What is expected
Looking at the data below, how many lines include the word "header"? Respond with the number only.

Data supplied
---*---

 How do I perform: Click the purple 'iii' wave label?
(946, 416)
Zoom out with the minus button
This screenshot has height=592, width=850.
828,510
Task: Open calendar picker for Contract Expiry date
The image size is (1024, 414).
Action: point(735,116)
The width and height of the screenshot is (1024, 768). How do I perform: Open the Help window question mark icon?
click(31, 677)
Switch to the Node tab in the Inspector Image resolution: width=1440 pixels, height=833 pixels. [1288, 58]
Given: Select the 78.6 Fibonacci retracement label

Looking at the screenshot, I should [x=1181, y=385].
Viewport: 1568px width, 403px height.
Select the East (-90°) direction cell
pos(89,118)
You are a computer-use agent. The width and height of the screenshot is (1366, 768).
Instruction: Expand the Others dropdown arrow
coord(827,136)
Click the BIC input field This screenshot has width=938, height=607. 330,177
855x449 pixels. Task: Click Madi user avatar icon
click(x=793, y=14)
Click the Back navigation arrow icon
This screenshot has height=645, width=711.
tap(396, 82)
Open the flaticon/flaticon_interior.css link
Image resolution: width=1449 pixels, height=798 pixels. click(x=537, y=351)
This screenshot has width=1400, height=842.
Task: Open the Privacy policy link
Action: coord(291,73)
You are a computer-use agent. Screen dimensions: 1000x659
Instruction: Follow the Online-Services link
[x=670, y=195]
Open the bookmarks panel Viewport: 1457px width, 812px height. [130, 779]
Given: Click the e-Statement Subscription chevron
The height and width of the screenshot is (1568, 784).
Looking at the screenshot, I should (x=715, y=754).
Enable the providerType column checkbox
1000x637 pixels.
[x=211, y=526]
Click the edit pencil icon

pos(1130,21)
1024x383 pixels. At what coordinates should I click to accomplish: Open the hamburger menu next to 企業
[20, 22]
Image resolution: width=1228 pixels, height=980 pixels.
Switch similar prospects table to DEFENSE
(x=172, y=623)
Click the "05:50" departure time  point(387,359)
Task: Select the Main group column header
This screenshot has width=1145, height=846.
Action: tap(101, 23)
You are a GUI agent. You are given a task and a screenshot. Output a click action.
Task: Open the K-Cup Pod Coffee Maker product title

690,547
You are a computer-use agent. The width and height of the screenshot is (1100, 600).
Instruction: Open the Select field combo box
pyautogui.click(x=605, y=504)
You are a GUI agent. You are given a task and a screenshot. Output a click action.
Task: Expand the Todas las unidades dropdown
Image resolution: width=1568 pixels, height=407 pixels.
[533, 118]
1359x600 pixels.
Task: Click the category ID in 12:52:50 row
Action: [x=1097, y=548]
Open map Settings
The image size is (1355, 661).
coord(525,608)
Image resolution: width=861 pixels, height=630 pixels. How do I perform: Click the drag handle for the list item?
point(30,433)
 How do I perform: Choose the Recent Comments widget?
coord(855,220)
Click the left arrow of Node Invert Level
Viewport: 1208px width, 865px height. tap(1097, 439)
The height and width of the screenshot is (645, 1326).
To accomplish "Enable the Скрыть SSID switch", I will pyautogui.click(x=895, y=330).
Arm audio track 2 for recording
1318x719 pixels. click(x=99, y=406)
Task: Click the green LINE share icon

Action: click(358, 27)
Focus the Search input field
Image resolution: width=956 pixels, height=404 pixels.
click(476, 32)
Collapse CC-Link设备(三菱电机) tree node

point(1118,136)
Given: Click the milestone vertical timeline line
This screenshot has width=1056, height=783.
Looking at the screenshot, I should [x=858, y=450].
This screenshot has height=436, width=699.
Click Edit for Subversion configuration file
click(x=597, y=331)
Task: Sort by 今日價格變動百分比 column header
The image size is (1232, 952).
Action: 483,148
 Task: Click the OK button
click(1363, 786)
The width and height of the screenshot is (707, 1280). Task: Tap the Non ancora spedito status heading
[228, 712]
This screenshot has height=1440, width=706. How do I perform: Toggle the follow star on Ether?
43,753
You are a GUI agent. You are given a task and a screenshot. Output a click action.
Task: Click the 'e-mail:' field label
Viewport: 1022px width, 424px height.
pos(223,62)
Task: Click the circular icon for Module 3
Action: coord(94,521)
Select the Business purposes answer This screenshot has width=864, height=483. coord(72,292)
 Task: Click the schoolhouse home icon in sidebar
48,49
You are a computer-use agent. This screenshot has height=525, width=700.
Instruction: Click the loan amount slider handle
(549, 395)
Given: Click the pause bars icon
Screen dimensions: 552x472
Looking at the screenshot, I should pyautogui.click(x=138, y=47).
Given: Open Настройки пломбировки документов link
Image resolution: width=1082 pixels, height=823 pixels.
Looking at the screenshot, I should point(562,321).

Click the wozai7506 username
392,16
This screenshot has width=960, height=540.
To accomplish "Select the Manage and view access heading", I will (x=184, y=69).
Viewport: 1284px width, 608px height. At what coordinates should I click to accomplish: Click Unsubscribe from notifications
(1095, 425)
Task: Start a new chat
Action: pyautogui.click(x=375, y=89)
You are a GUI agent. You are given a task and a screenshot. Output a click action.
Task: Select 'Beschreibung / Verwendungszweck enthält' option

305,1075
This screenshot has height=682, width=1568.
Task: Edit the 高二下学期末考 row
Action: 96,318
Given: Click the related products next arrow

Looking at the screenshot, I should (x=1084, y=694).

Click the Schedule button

---*---

Response to this exercise
2